OCI Error: Failed to retrieve PID of executing child process

When running an oci container that specifies a USER option in the build of the image the error Error: Failed to retrieve PID of executing child process is returned when trying to access incus exec. I was able to reproduce this behavior with the official haproxy and memcached images from docker hub. Locating a config.json file that defines the uid/gid of the container under /var/lib/incus directory, and changing it to root (0) the problem goes away.

Two questions:

Is it possible for incus to support running as a different user and be able to exec into the container?

Is there any added security benefit to this over changing the container to run as root? One that stands out on the surface is that a compromised container can install additional packages as root, but not as the less privileged user. That may not do much outside of the container but could have consequences in the container or aid any escaping.

What version of Incus is that on?

Sorry for the missing details.

Ubuntu 24.04 fully updated.
Kernel 6.8.0
Incus 6.9 from the zabbly mirror.

That’s odd, Incus 6.9 is supposed to have the fix for that…
What OCI image are you using?

The two that I tried were haproxy and memcached. I was only really using haproxy but went looking for another image on docker hub that switches users before the entrypoint. Those were the two, and both behaved the same. Other images like generic debian or Ubuntu just work as they execute the entrypoint as root. It was interesting tracking down the config.json file and essentially overriding the user the executes the entrypoint to root and no other changes, and it just works. For now I am working around it by building my own image from the original from docker hub and running as root, but then wonder how to avoid any container risk for exploitation. My biggest concern is the ability to easily install software that could help escape the container, but am not too familiar with the likelihood of that happening. Better to limit is my thoughts. Thank you for your support.
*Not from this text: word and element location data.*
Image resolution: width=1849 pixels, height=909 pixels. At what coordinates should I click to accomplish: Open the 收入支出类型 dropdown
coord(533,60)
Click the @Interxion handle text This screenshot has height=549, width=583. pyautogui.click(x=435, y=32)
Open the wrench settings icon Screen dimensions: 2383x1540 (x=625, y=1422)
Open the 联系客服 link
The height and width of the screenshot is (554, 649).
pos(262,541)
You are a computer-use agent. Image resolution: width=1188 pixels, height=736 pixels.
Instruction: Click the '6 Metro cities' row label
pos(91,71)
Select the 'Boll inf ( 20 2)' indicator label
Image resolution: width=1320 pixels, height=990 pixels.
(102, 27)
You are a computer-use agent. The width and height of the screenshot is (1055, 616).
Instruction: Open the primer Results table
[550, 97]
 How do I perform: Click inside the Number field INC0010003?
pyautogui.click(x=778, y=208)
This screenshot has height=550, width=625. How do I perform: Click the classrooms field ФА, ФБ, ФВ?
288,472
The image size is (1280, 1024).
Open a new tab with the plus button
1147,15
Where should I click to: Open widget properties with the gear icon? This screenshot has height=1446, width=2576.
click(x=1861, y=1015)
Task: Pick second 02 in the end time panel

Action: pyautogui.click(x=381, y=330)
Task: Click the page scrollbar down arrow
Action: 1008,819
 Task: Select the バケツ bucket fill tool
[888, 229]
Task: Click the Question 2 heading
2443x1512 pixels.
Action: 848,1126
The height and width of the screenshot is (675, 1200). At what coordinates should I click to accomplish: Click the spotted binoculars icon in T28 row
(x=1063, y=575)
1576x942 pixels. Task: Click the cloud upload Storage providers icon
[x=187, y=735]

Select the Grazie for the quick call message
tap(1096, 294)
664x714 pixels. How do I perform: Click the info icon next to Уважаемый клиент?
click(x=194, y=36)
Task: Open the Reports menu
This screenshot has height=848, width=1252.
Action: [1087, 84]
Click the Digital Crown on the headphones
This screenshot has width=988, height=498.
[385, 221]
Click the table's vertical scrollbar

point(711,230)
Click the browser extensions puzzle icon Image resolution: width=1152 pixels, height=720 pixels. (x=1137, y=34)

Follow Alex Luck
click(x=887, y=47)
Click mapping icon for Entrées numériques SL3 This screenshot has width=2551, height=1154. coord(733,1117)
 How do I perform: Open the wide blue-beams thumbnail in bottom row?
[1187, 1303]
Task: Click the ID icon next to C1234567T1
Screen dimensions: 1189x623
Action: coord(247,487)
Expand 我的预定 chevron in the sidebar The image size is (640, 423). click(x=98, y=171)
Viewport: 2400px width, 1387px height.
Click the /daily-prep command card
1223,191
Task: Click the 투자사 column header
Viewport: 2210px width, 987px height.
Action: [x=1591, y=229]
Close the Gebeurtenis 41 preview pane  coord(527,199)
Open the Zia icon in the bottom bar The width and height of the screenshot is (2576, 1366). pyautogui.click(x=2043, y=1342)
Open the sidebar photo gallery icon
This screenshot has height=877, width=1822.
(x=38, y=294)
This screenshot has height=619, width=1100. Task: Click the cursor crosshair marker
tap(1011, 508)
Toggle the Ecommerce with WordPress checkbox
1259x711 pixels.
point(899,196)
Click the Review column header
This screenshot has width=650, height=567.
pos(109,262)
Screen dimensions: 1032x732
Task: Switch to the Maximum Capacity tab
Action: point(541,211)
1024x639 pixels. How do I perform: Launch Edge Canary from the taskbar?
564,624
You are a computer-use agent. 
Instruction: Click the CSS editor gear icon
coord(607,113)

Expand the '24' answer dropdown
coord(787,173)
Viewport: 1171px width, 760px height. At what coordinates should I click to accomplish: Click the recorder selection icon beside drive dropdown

I encountered a similar issue and found a potential solution that might help others facing the same problem. While examining the file /run/incus/myapp/lxc.conf, I came across the following lines:

lxc.init.uid = 1000
lxc.init.gid = 1000

From my understanding, the issue arises because the init process is being spawned as a user other than root inside the container. When I inspected the Dockerfile used to build the OCI image I was working with, I noticed these lines:

# Create user with UID 1000
RUN useradd -m -u 1000 -s /bin/bash kevin

# Switch to user
USER kevin

ENTRYPOINT ["/bin/customapp"]

To address this issue, I modified the container’s configuration as follows:

config:
  raw.lxc: |
    lxc.init.uid="0"
    lxc.init.gid="0"
    lxc.execute.cmd="tail -f /dev/null"

I also changed the execute command since the default entrypoint command would return an error due to lack of arguments. By using tail -f /dev/null, I ensured the container stays alive without issues.

That’s how I understood the problem and the solution. I welcome any feedback or alternative explanations from the community!

As of incus version 6.11, my container config now looks like this:

config:
  oci.entrypoint: "tail -f /dev/null"
  oci.gid: "0"
  oci.uid: "0"

This achieves the same result as the raw.lxc config from my previous post.

Although I’m happy to see these new fields, I feel that the OCI config docs should mention that the UID and GID fields both apply to the resulting lxc init and execute commands.

I don’t have an example, but maybe someone out there may try and setup the init binary to run as root and their entrypoint/execute command to run as a different user. I don’t think this is possible to achieve so a note could be helpful.